Re: [Chicken-users] Chicken C interface

2013-06-06 Thread Felix
From: Thomas Chust ch...@web.de
Subject: Re: [Chicken-users] Chicken C interface
Date: Thu, 06 Jun 2013 11:34:40 +0200

 On 2013-06-05 23:36, Felix wrote:
 From: Dan Leslie d...@ironoxide.ca
 [...]
 Basically, use C_alloc to allocate the memory required to host both
 the List structure and the data it is to contain, then use the C_list
 macro to patch it all together.
 
 Note that this code is not correct: C_alloc allocates on the C stack and the
 data will be invalid once the function returns (Sorry).
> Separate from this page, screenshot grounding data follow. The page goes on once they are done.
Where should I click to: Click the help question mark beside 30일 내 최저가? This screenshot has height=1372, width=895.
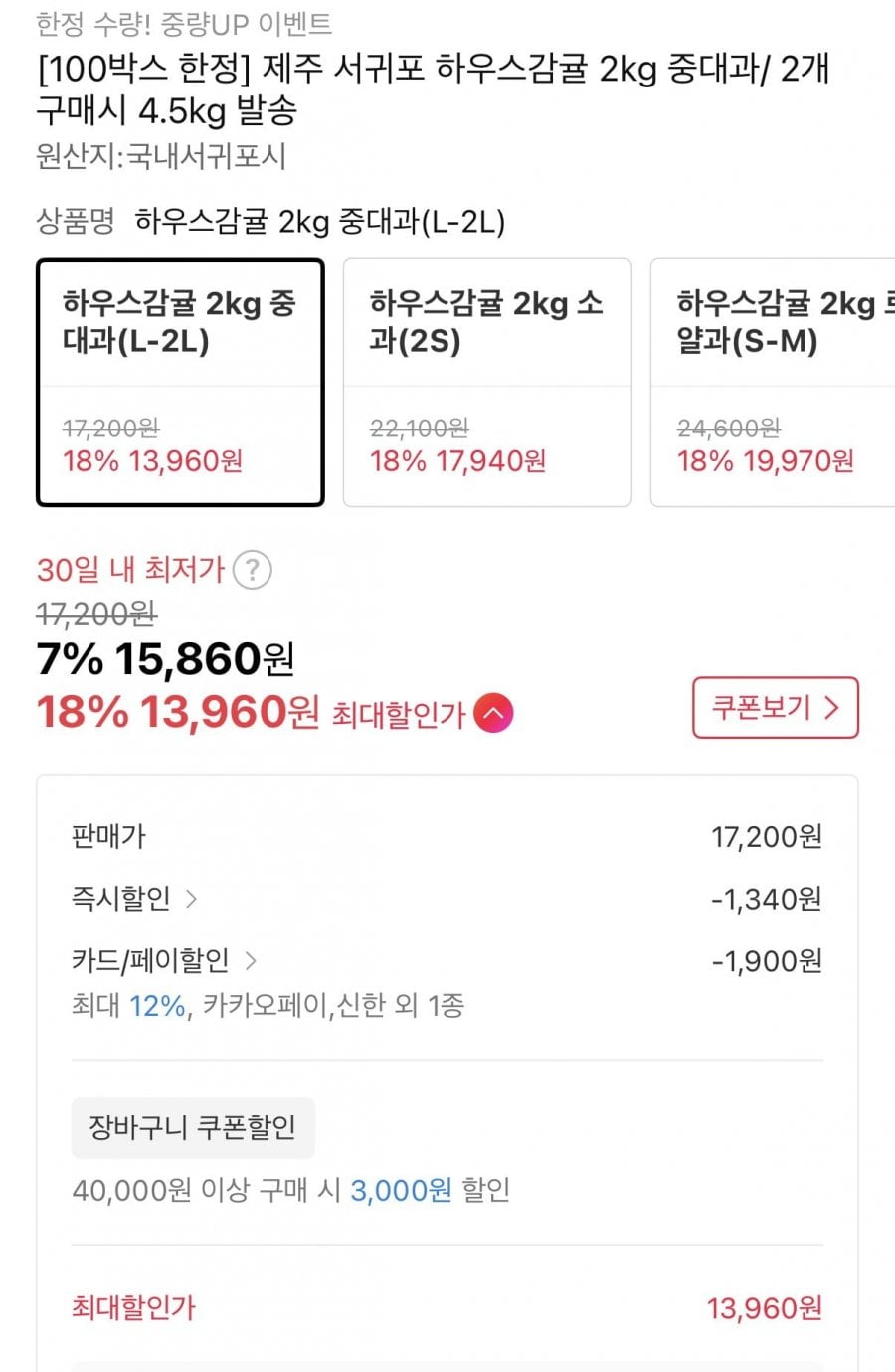(253, 571)
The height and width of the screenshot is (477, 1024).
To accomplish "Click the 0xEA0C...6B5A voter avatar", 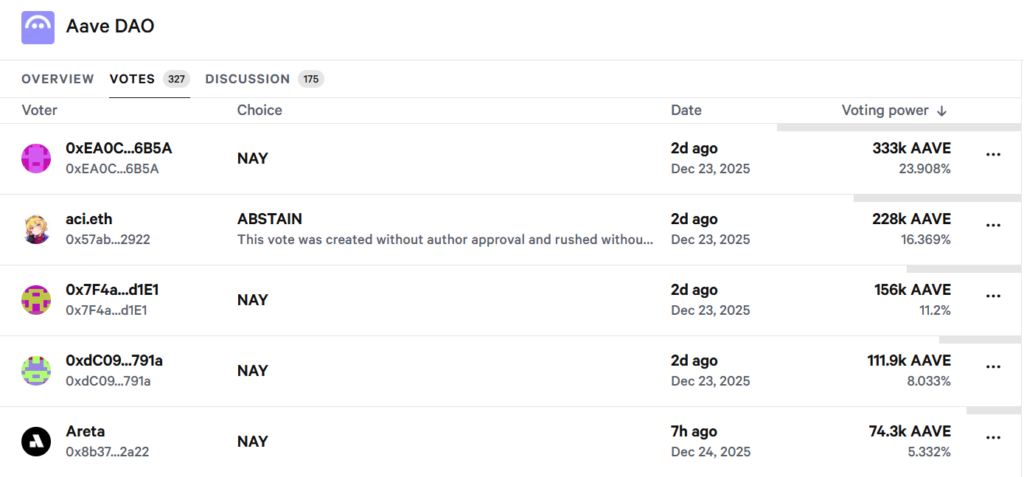I will tap(36, 158).
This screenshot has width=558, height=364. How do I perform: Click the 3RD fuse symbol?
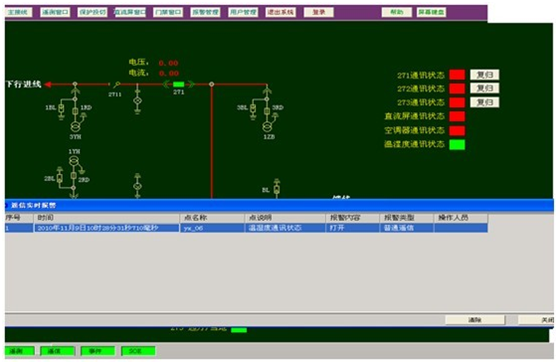[267, 111]
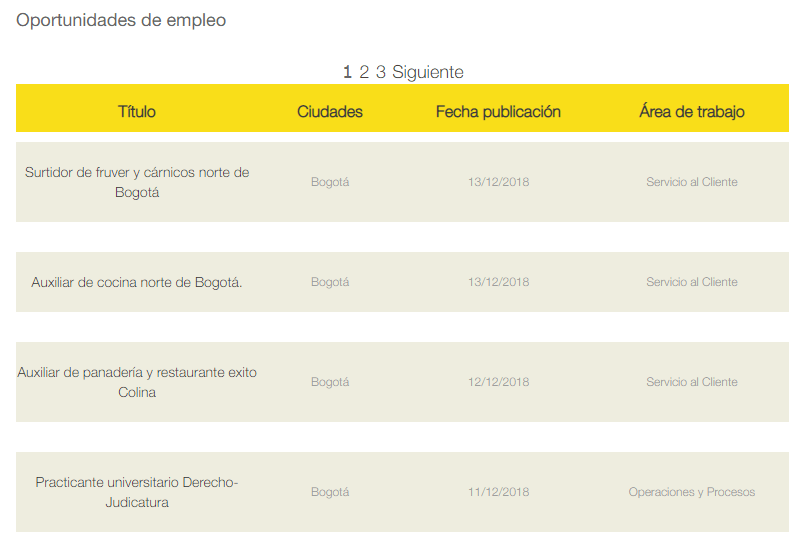Click Bogotá city in the Practicante row
Screen dimensions: 805x545
[x=330, y=492]
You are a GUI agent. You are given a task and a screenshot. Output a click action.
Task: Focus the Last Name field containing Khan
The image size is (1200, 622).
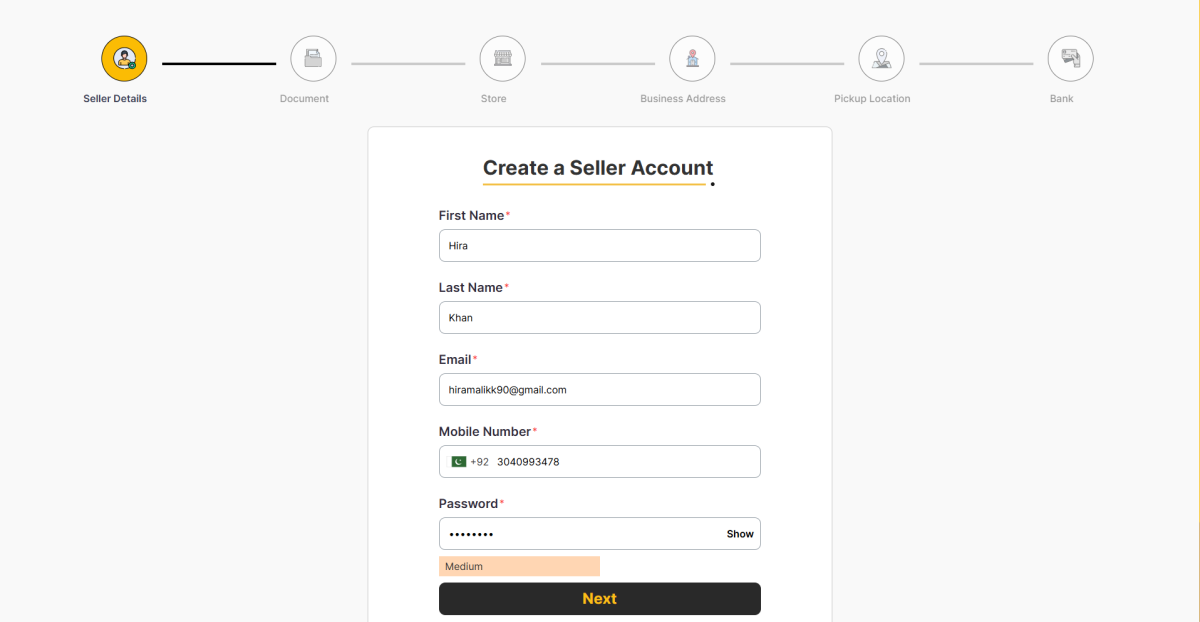600,318
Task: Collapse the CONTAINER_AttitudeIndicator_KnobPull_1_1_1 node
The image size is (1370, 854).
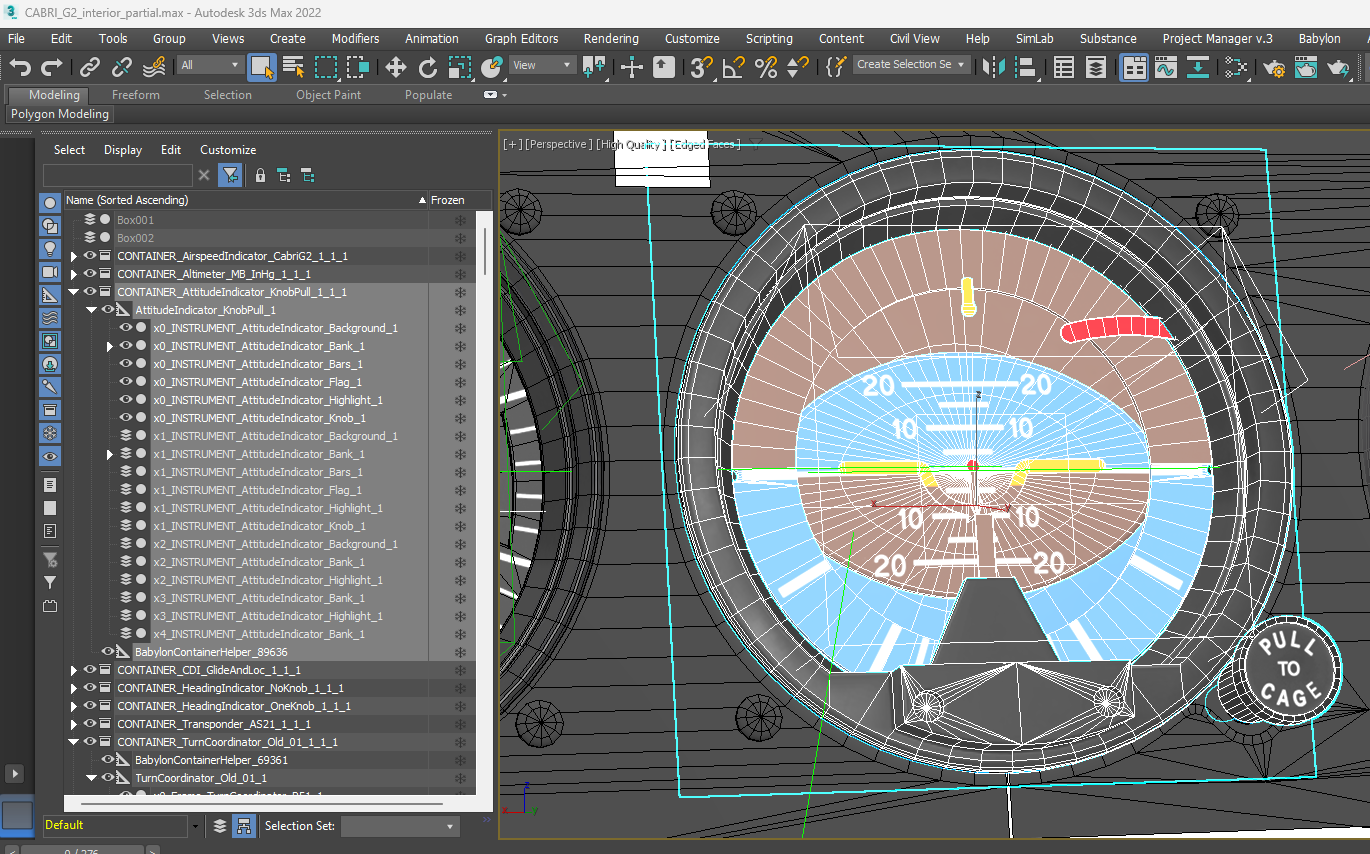Action: (74, 292)
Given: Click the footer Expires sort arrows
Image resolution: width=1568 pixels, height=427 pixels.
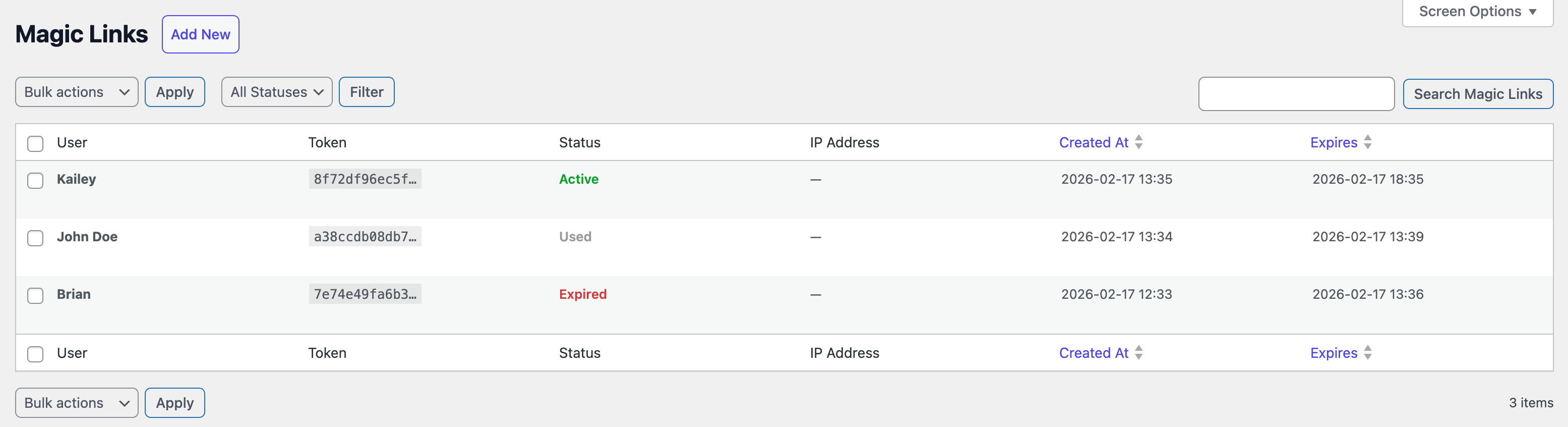Looking at the screenshot, I should click(x=1368, y=353).
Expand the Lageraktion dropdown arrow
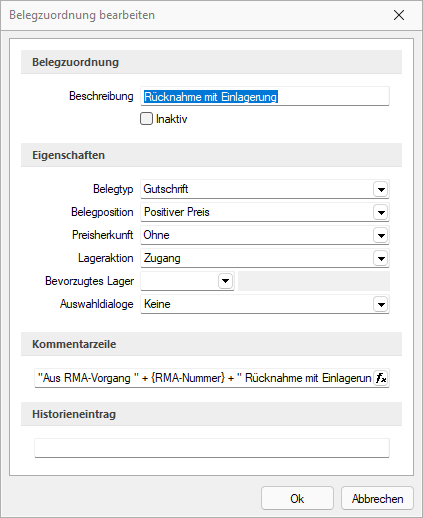Image resolution: width=423 pixels, height=518 pixels. (381, 258)
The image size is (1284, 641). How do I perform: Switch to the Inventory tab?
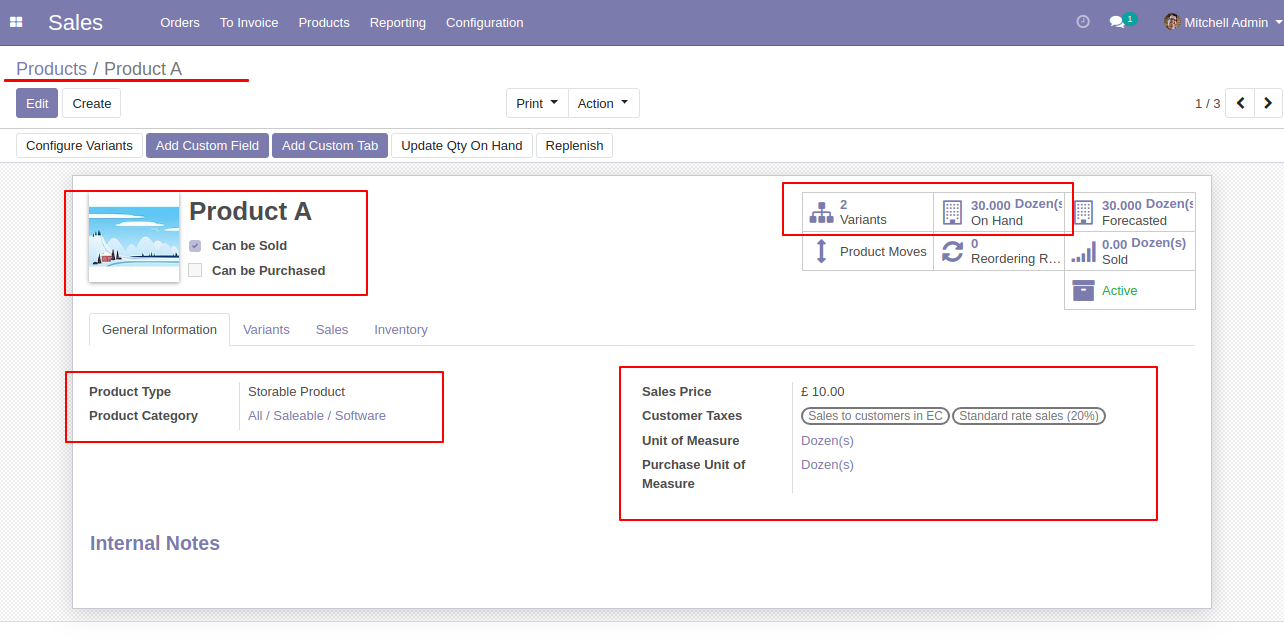pos(401,329)
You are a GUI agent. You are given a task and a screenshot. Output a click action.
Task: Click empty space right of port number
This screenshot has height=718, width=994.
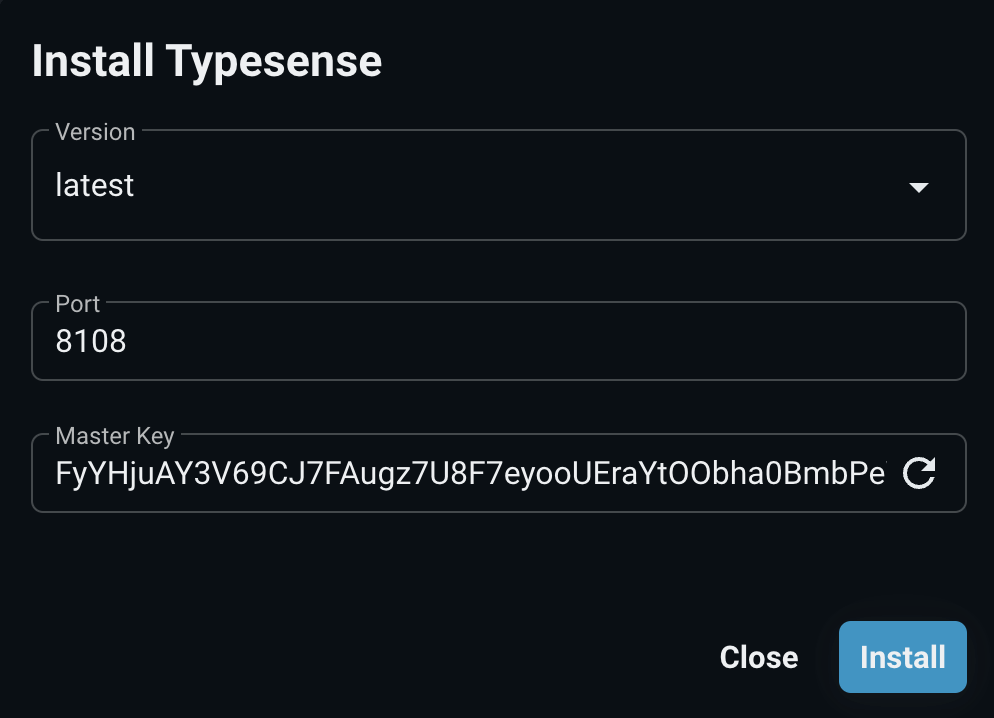point(600,342)
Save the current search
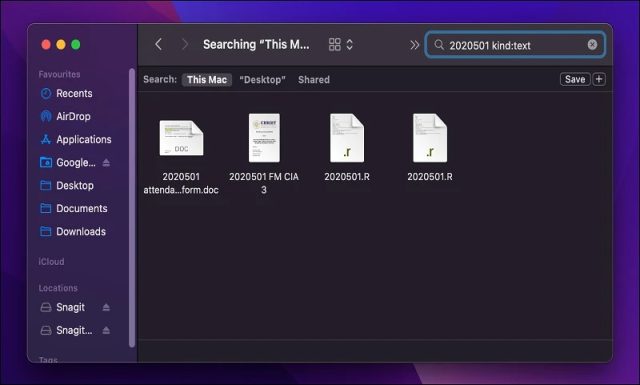The height and width of the screenshot is (385, 640). point(575,79)
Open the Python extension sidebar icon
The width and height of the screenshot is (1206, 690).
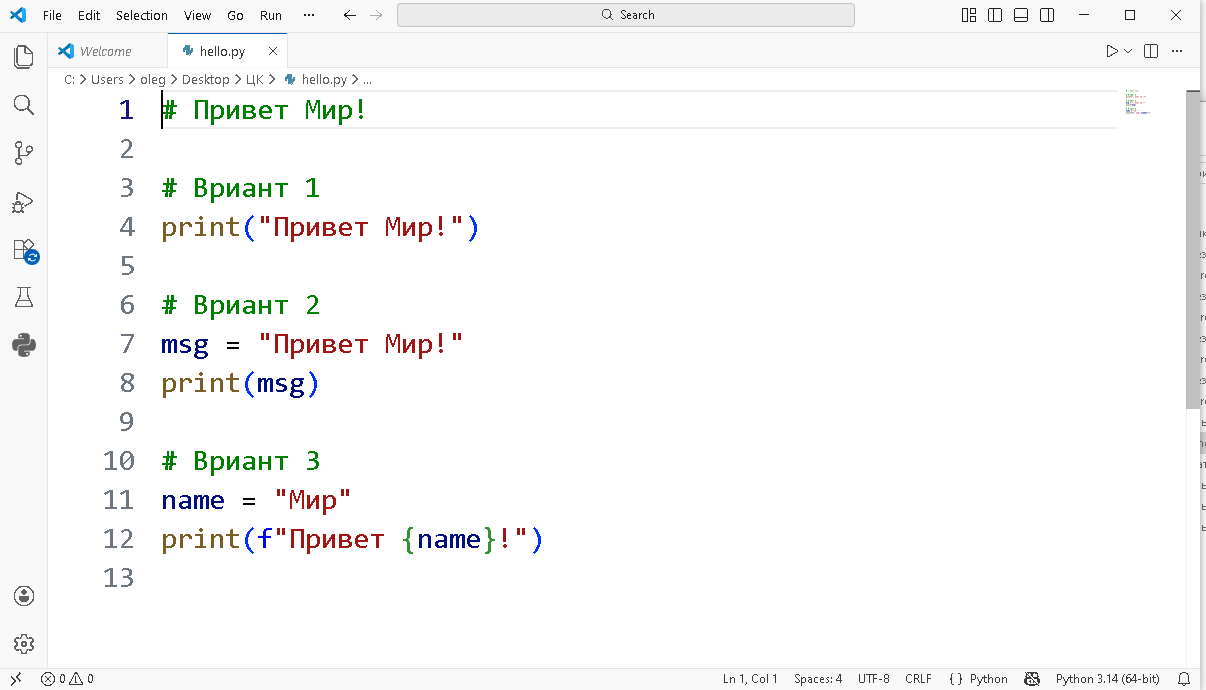click(24, 345)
If this works, then
 it is just coincidental!
 [...]
 
 Hello,
 
 when I first saw that code I thought that this must be incorrect, too.
 Then I checked the CHICKEN documentation for foreign-safe-lambda and read:
 
   This is similar to foreign-lambda, but also allows the called
function to call Scheme functions and allocate Scheme data-objects.
 

The part about allocation is wrong, I'd say.


cheers,
felix

___
Chicken-users mailing list
Chicken-users@nongnu.org
https://lists.nongnu.org/mailman/listinfo/chicken-users


Re: [Chicken-users] Chicken C interface

2013-06-06 Thread Thomas Chust
On 2013-06-06 12:13, Kristian Lein-Mathisen wrote:
 [...]
 I didn't know foreign-lambda were the one that had to do
 the CPS-conversion. Does that mean there is a small performance overhead
 when using foreign-lambda as opposed to just foreign-primitive?
 [...]

Hello,

the overhead is roughly one return instruction and one unconditional
branch instruction. I would assume that is negligible on a modern CPU.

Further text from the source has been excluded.